County Durham dart-blowing star's memorabilia 'should go on display'
- Published
The owner of a once-famous professional dart-blower's memorabilia is calling for it to be put on public display.
Ronald Tomlinson, from St Helen Auckland in County Durham, performed as variety star Rondart, making a living by spitting darts from his mouth.
The daughter of a childhood friend, Elaine Vizor, inherited his posters, theatre bills, letters and the darts themselves.
"It would be wonderful if they could be displayed somewhere locally," she said.

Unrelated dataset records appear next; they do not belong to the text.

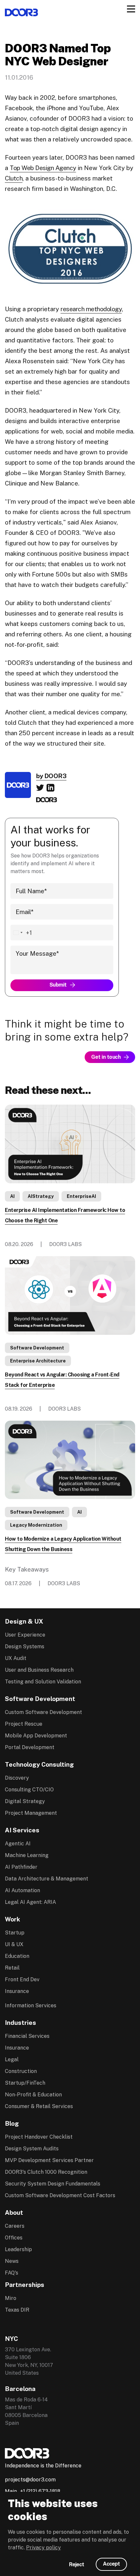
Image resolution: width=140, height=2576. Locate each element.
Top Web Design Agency (43, 167)
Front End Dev (22, 1979)
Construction (21, 2071)
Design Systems (24, 1646)
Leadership (18, 2249)
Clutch (13, 178)
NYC (11, 2338)
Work (12, 1919)
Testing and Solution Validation (43, 1682)
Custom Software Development (43, 1712)
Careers (14, 2226)
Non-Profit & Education (33, 2094)
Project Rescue (23, 1724)
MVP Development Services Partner (49, 2160)
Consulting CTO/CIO (29, 1789)
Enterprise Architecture (38, 1360)
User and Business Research (39, 1670)
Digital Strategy (25, 1801)
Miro (10, 2298)
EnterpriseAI (81, 1196)
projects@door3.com (30, 2479)
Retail (12, 1968)
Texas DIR (17, 2310)
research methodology (91, 308)
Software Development (37, 1347)
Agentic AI (18, 1843)
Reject (76, 2564)
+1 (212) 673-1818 (40, 2491)
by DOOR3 (51, 775)
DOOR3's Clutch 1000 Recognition (46, 2172)
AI (12, 1196)
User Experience (25, 1635)
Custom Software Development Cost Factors (60, 2195)
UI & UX (14, 1944)
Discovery (17, 1778)
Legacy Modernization (36, 1525)
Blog (12, 2123)
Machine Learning (27, 1855)
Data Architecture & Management (46, 1879)
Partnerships (24, 2284)
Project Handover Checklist (39, 2137)
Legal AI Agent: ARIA (30, 1902)
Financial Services (27, 2036)
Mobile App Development (36, 1736)
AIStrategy (41, 1196)
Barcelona (20, 2388)
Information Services (30, 2005)
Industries (20, 2022)
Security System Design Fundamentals (52, 2184)
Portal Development (29, 1747)
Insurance (17, 1991)
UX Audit (15, 1658)
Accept (111, 2564)
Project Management (31, 1813)
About (14, 2212)
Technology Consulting (39, 1764)
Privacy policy (43, 2547)
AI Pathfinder (21, 1867)
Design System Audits (32, 2148)
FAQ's (11, 2273)
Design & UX (24, 1621)
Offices (13, 2238)
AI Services (22, 1830)
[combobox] (21, 932)
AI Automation (22, 1890)
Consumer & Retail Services (39, 2106)
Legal (12, 2059)
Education (17, 1956)
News (12, 2261)
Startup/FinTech (25, 2083)
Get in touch (105, 1057)
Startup (14, 1933)
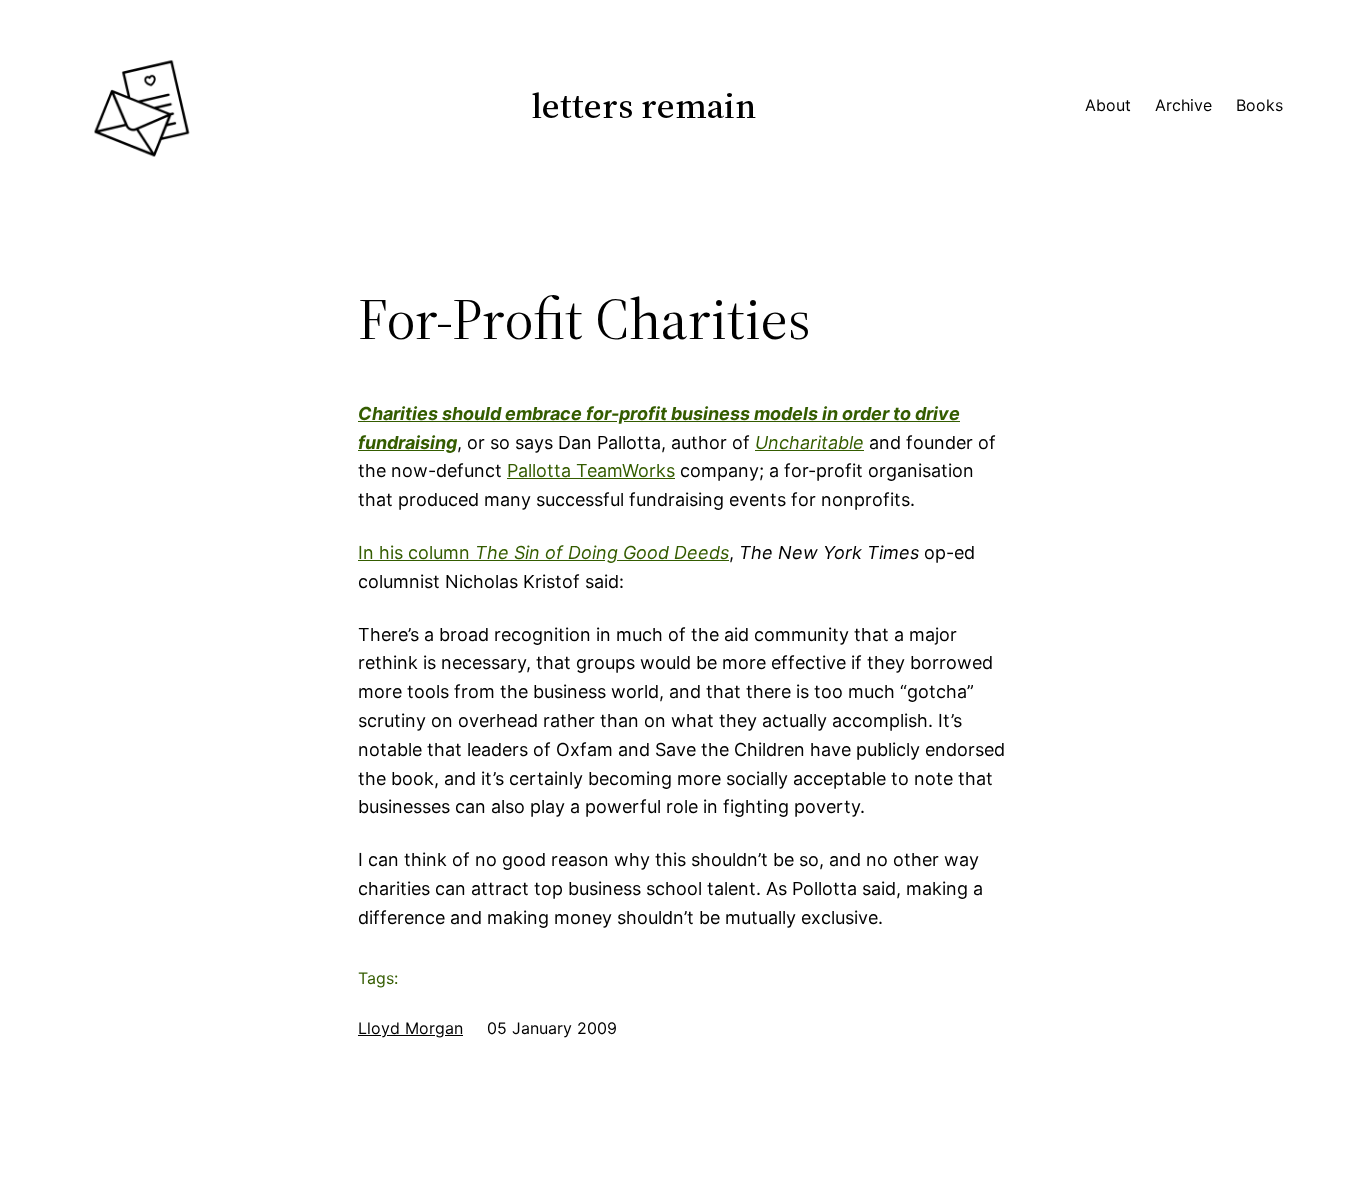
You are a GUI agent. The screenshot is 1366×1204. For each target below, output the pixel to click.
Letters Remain (644, 105)
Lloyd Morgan (410, 1028)
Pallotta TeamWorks (591, 470)
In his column (543, 552)
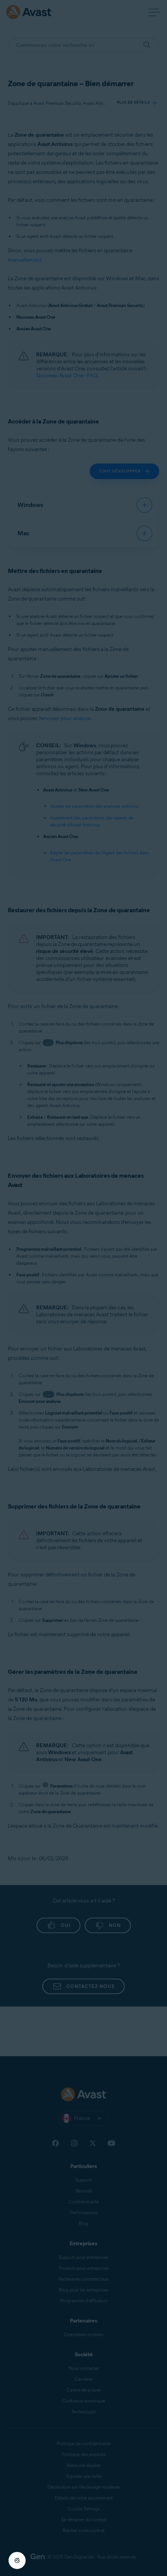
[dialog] (83, 1288)
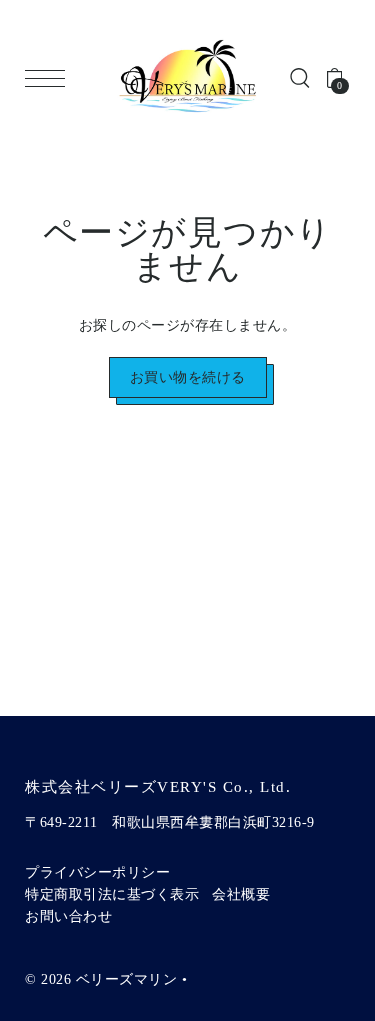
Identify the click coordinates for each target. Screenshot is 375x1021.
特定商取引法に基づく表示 (112, 894)
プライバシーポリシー (97, 872)
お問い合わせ (68, 916)
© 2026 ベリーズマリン (101, 979)
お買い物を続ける (188, 377)
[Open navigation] (50, 78)
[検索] (300, 78)
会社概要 (241, 894)
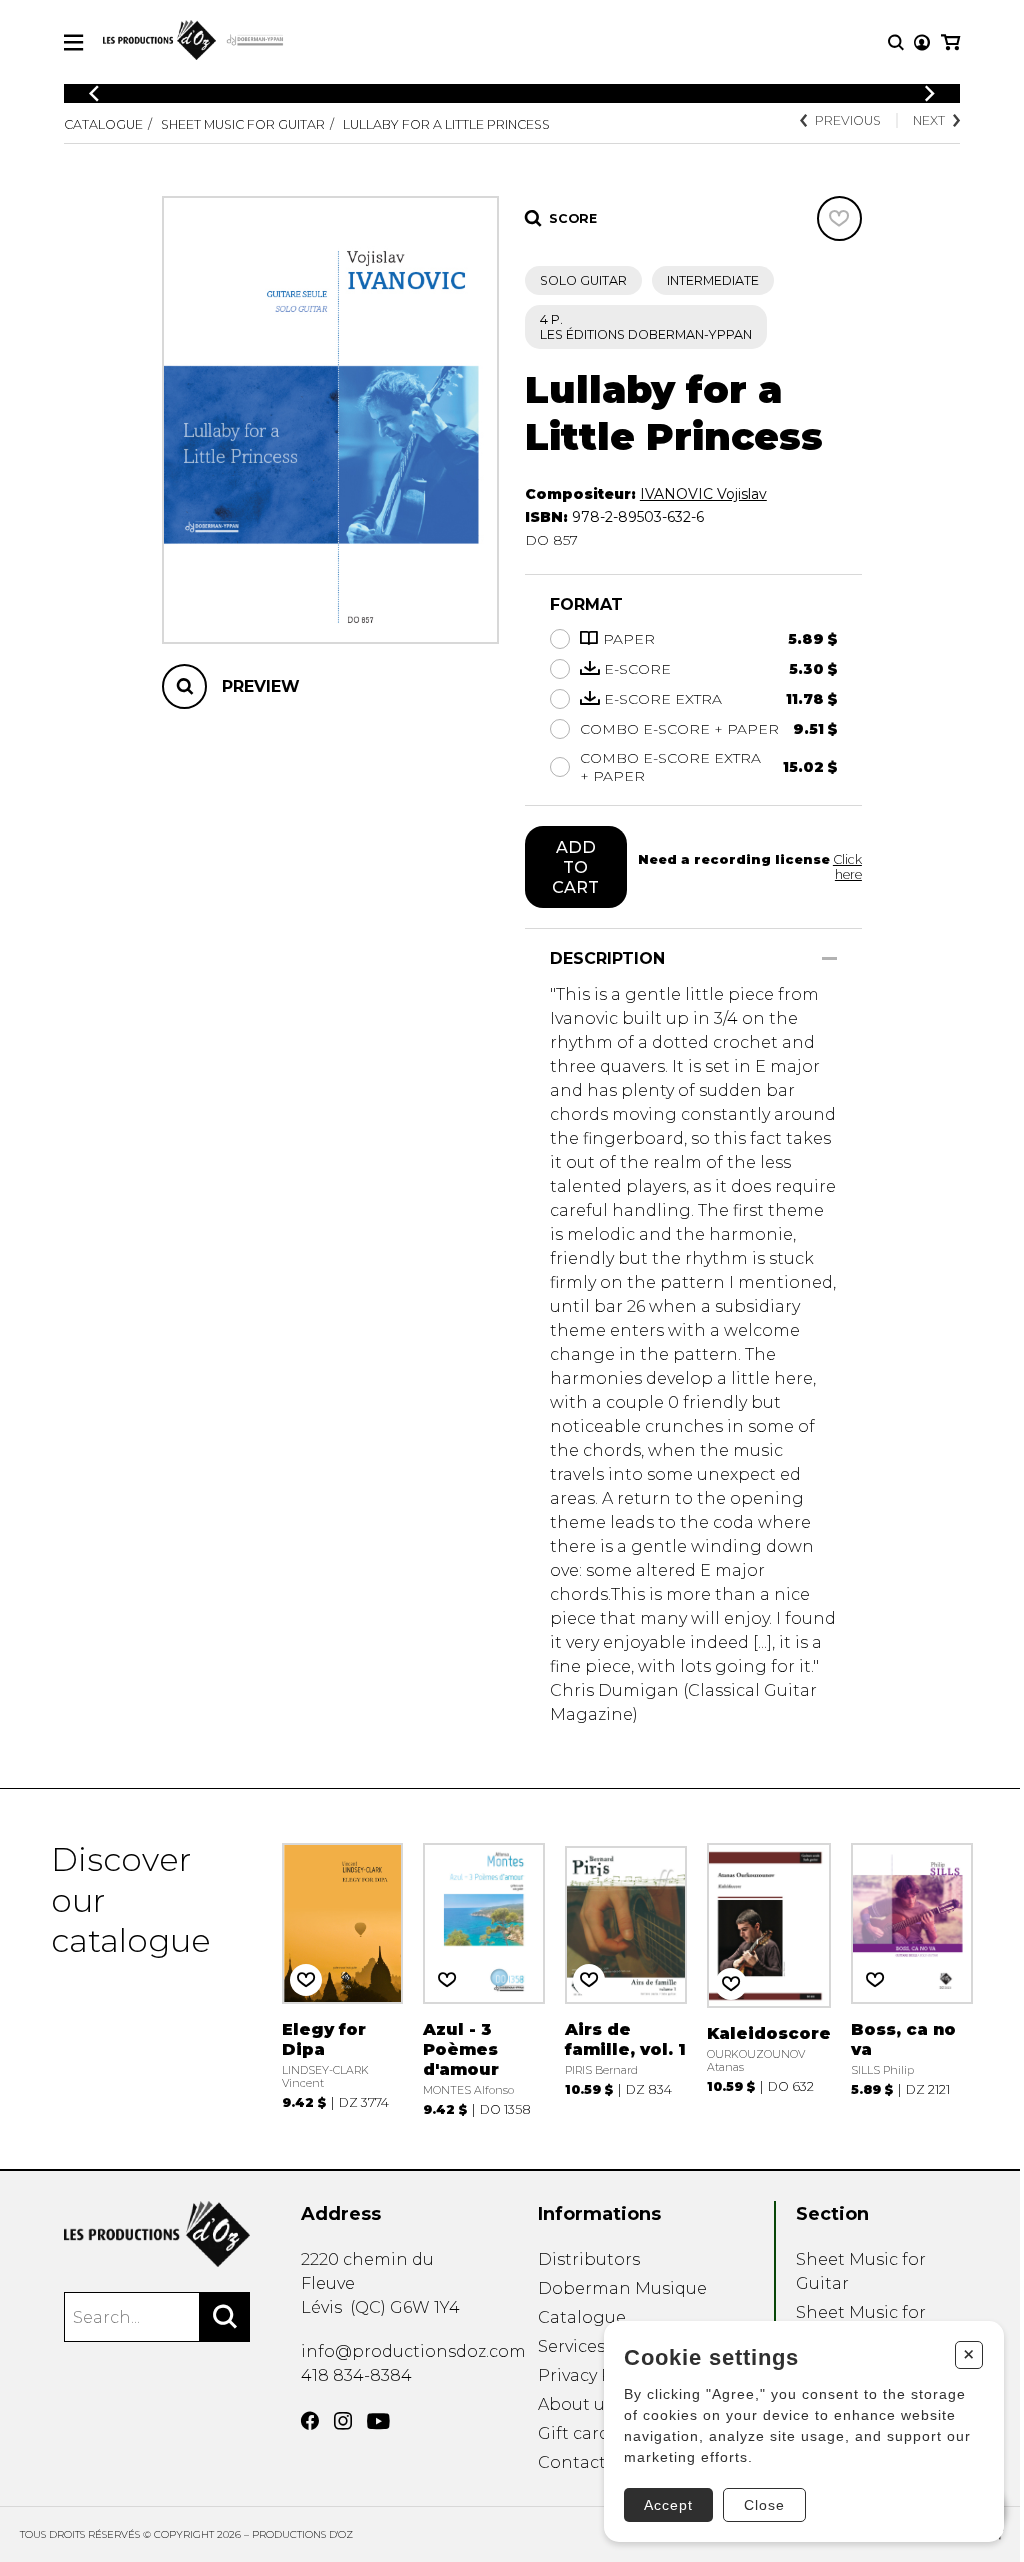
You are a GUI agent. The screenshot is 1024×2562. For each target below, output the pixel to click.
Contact (572, 2462)
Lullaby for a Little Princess (446, 124)
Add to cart (575, 867)
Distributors (589, 2259)
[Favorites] (839, 218)
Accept (668, 2505)
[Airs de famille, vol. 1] (625, 1978)
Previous (848, 120)
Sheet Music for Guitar (243, 124)
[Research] (896, 42)
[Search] (225, 2317)
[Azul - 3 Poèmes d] (483, 1978)
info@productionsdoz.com (413, 2351)
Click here (847, 867)
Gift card (574, 2433)
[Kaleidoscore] (769, 1978)
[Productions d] (157, 2234)
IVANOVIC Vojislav (703, 494)
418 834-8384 (356, 2375)
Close (764, 2505)
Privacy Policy (594, 2375)
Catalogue (103, 124)
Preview (261, 686)
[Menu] (73, 42)
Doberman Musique (622, 2288)
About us (575, 2404)
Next (929, 120)
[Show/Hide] (829, 958)
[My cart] (950, 42)
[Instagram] (343, 2421)
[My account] (922, 42)
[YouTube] (378, 2421)
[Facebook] (310, 2421)
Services (571, 2346)
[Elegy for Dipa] (342, 1978)
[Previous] (94, 93)
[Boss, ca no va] (911, 1978)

"So that people, the local people, the generations now who've not really known much about Rondart, and possibly nothing about Rondart, could see them."
Rondart appeared on stage and television from the 1950s to the 1990s and died in 2005.
In 1965 he appeared in a television performance of Billy Smart's Circus alongside "bewhiskered" period acrobats The Herculeans and a collection of trained budgerigars.
By 1984 he had been spotted by Paul Daniels and appeared on the magician's prime-time BBC show in an evening schedule, external that also included Terry Wogan, Bob Monkhouse, Noel Edmonds, Dynasty and Juliet Bravo.
Chief feature writer for The Northern Echo, Chris Lloyd, said Rondart was likely to have learnt dart-blowing from his father, who fought in World War One.
One version of the story involves trenches too narrow to throw darts properly so he "put one in his mouth and started spitting it down the trench", he said.
"The other version of the story is that he was very badly injured in the trenches, he was left for dead for three days, face down in the mud and, when he eventually recuperated, he didn't have the use of his arms and so he just spat darts rather than threw them."